Milagro is proof of how far the relationship has come. Now, Mulder and Scully routinely go over evidence sitting side by side on his couch. Scully has no qualms about hanging on to Mulder's wrist when she's terrified.
At the end, the hug...oh goddess, I could write volumes about that. Mulder and Scully fall into each other, almost horizontal on the floor. Scully clings to Mulder like she will never let go, struggling to keep her hands tight on his back. She opens her heart to him and sobs desperately like she has so few times. This is the hug I have waited for, the one we have waited six years for. In the perfect, tragic ending, as Mulder and Scully touch each other's hearts, the tortured writer, devoid of love, dies with his empty heart in his hand. What a perfect story.
Trevor
#6009176-B in the catalogue of Cute Flirty Moments of Season Six:
Scully: Spontaneous human combustion.
Mulder: Scully. . .
Scully: Well, isn't that where you were going with this?

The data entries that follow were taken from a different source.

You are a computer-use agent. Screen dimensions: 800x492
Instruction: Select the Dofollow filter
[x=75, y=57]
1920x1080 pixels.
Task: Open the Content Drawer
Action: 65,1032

Mulder: Dear Diary, today my heart leapt when Agent Scully suggested spontaneous human combustion.
Scully: Mulder, there are one or two somewhat well-documented cases.
Mulder: (nods)
Scully: Mulder, shut up.
Chris thinks he's appeasing the growing audience of shippers by adding more UST. Thanks Chris, we appreciate it. Unfortunately, it seems he's forgotten why shippers hold their beliefs: Mulder and Scully are in love. The sixth season is concentrating on the superficial side of the relationship, forgetting that there's a deep basis for said 'ship. It's nice that the level of physical attraction and open flirting has gone up over the last season, but when was the last time Mulder and Scully had a good, long hug? That's what I want to see.
Alpha
This episode was about territorialism, but the most important aspect had nothing to do with canines. I'm talking about Scully jealousy here. When she learned that Karen, the dog expert, and Mulder knew each other, she responded with a chilly, "You two are chummy?" Later, Scully found out that Karen and Mulder were online friends, she grew more miffed, and became outright catty at the incident of Mulder guiding Karen's hand on the mouse. Like a suspicious dog, Scully confronted Karen about her motives with not-so-veiled threats. Scully also tried to convince Mulder (who seemed a little too amused for my liking) that Karen was "enamored of him" and made up the case as a pretext to meet him.
Can we say jealous?
Season six has been rife with Scully jealousy: Diana Fowley in The Beginning, the little secretary in Dreamland (even though it wasn't really Mulder, she didn't know that at the time), Sheila in Rain King, Fowley again in Two Fathers/One Son, and now Karen the canine expert. It is extremely evident that Scully does not want anyone infringing on her territory, and the show's producers are making it increasingly clear that she, at least, wants more out of her relationship with Mulder. From his saying "I love you" in Triangle and all the many flirtations on his part, it's obvious that he feels the same way. Don't deny it, Chris, you're leading us up to something!